Suhail Kannampilly: It’s definitely cheaper, but we don’t have a policy that drives local recruitment. It is primarily state governed. So, India as a state, employment comes as a state subject. So, therefore, every state has local requirements of how many people you have to take from the state. We have that as part of the shops and establishment regulation.

Navin Berry: Suhail, so one last question from me for you. How is profitability for the group? The big boys are talking about 1,000, 1,200, 1,500 cash surplus, cash positive every year. Somebody like an IHCL is talking about 4,000 crores cash on their balance sheets. So, I’m sure these are enviable figures. How is the Fern balance sheet looking?

Suhail Kannampilly: So, the balance sheet has been very healthy. I think we’ve been cash surplus since 2015 onward. Even during COVID, we didn’t really have a large negative.

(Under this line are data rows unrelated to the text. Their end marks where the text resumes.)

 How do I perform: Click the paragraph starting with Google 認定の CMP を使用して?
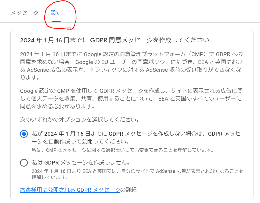[x=130, y=99]
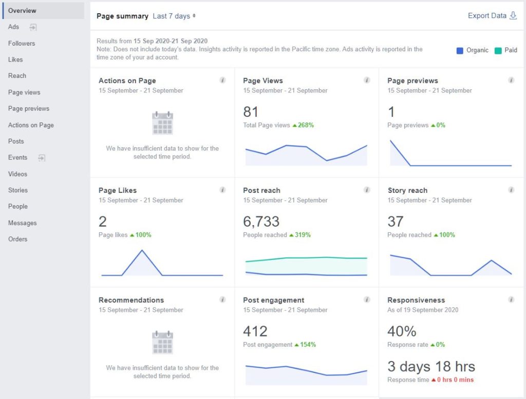The image size is (526, 399).
Task: Switch to the Followers section
Action: point(22,43)

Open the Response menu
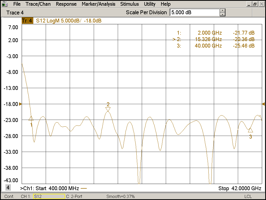(x=66, y=4)
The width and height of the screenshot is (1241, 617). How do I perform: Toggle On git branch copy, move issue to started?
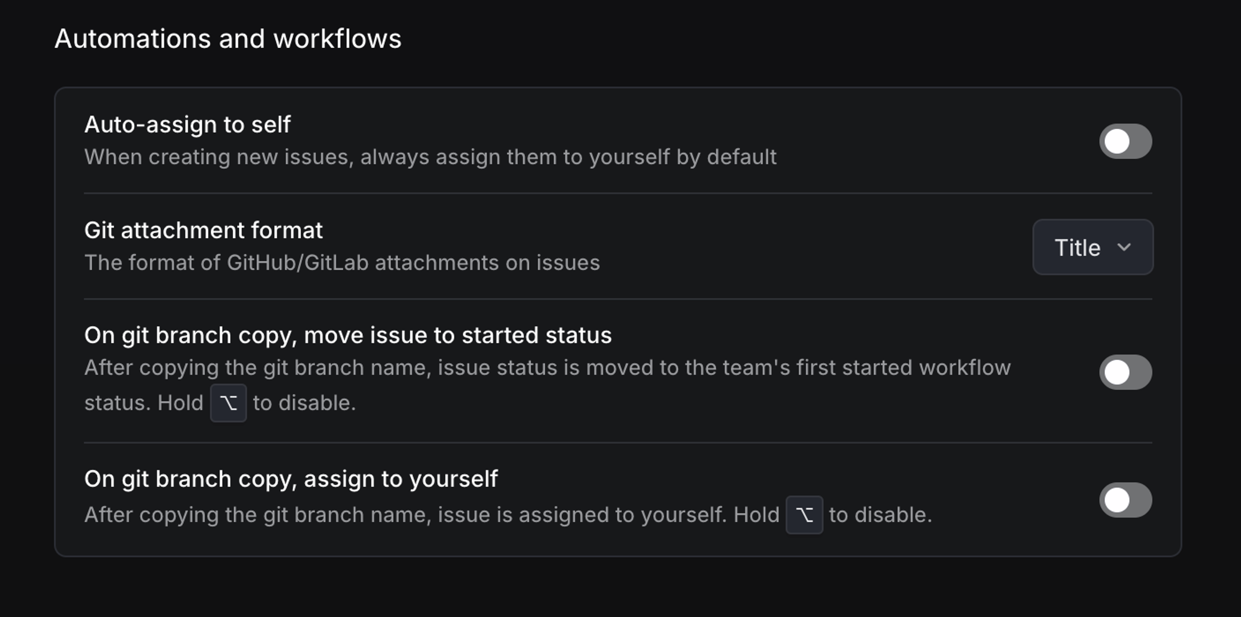pyautogui.click(x=1125, y=372)
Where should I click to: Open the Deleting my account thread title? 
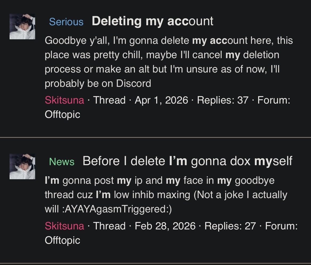pos(152,21)
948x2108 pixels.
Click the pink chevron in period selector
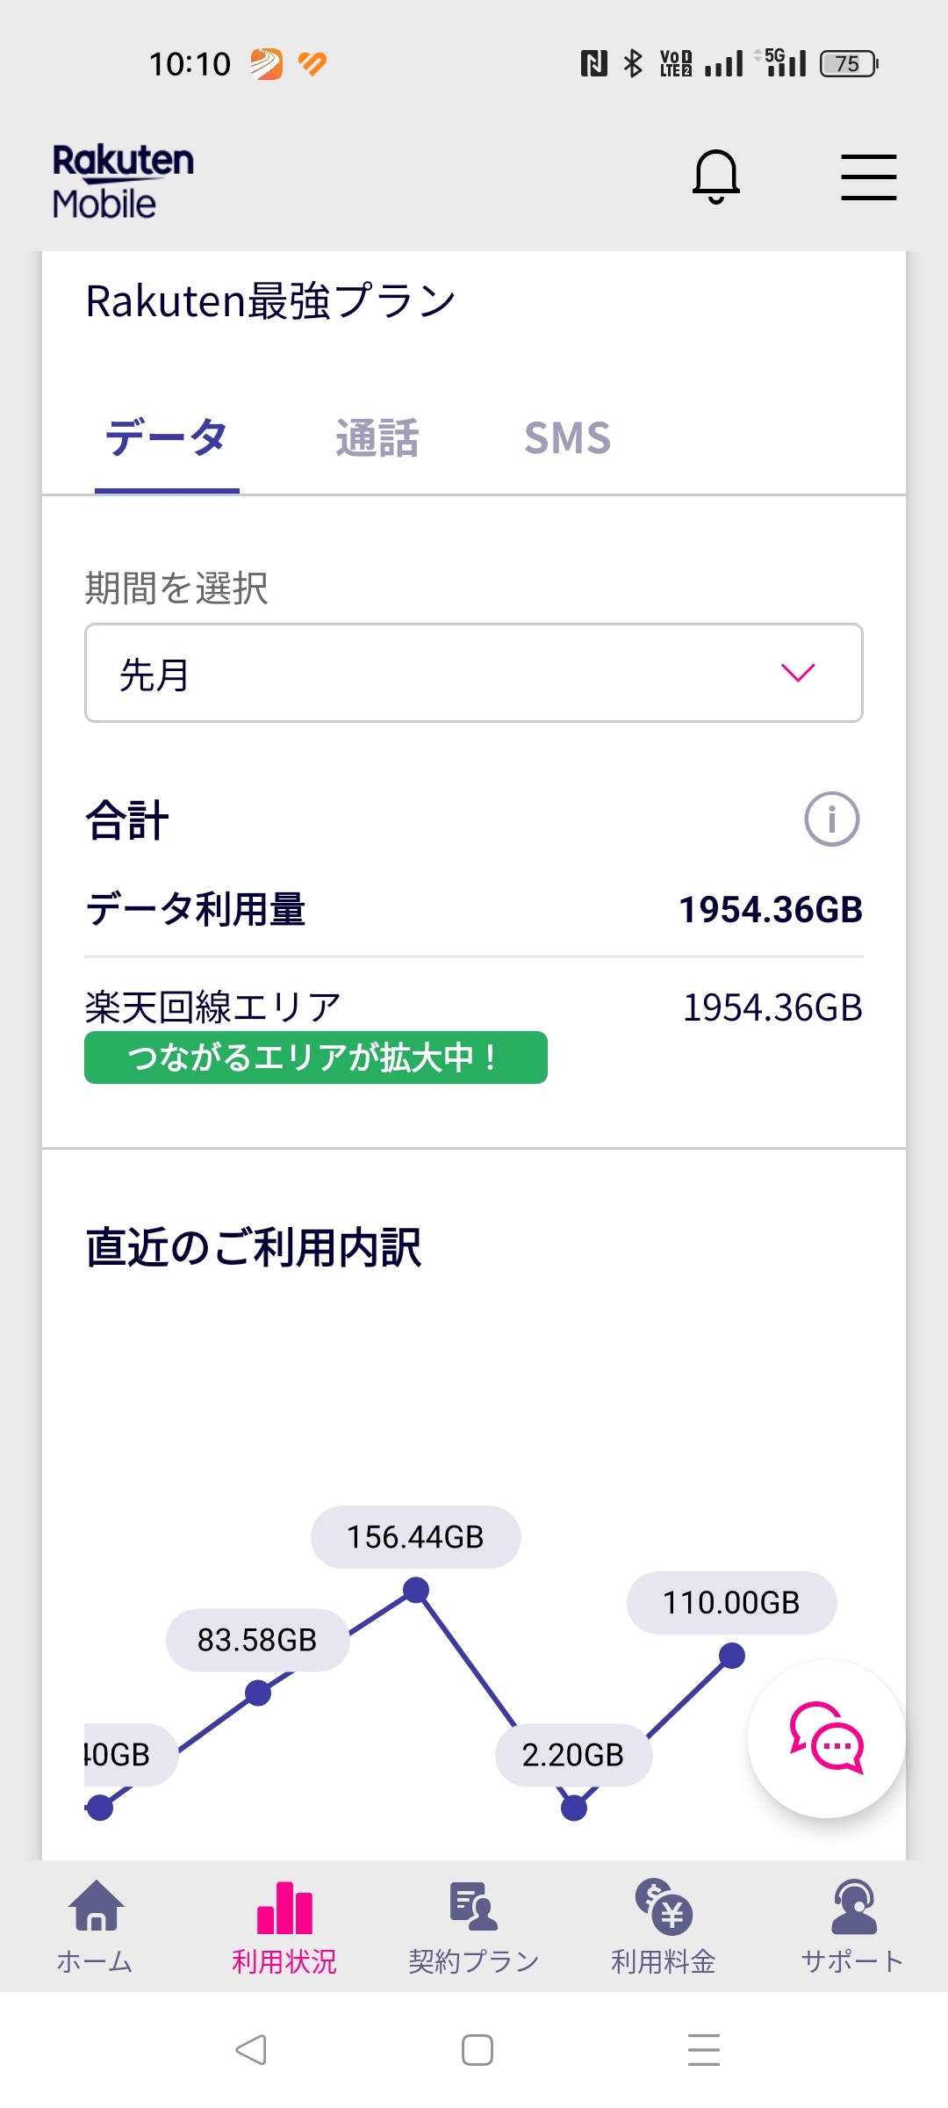coord(798,674)
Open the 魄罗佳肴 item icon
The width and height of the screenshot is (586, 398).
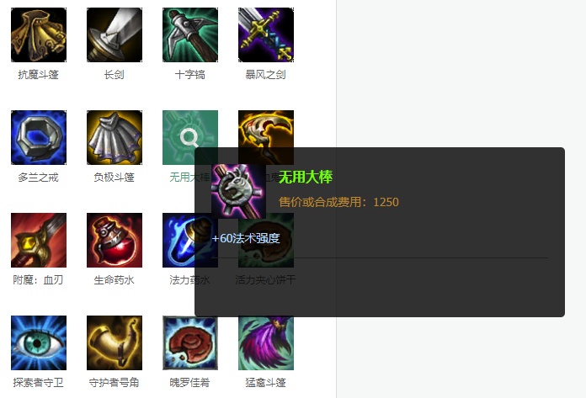(x=190, y=342)
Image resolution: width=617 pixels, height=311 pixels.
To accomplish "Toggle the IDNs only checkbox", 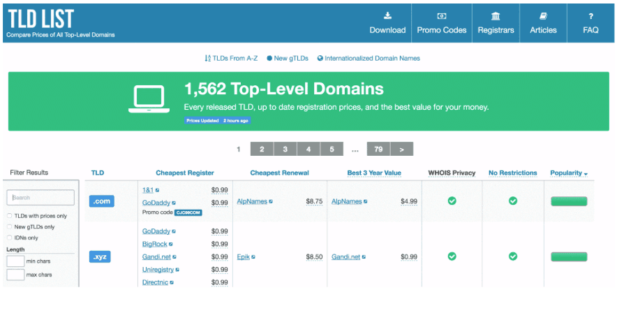I will pos(9,238).
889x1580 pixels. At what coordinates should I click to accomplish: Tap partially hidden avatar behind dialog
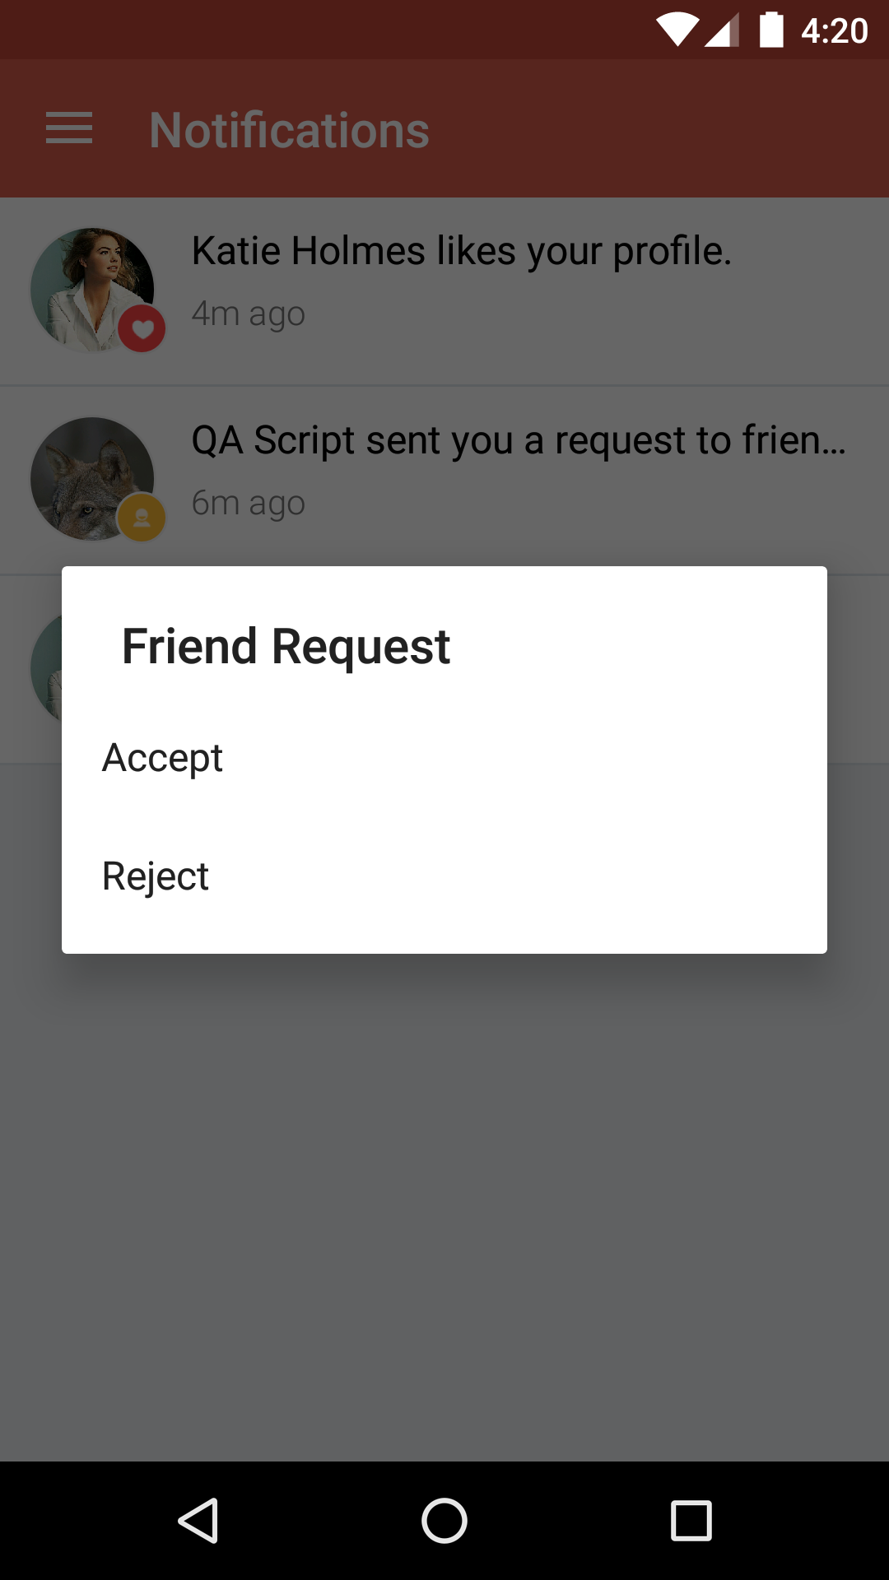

So, in terms of the balance sheet, it’s very healthy and that’s what’s actually fueled the property acquisition.

Navin Berry: And I’m sure Marriott must have done a due diligence and taken this forward. Any parting shot you want to give on Fern?

Suhail Kannampilly: I think the potential for…it’s aspirational tourism in India. And the real question is, are we going to be able to live up to that aspiration and grow in that aspiration, based on the demands of the Indian consumer. Indian consumers are demanding standards to match that. Across not only our hotels but across destinations.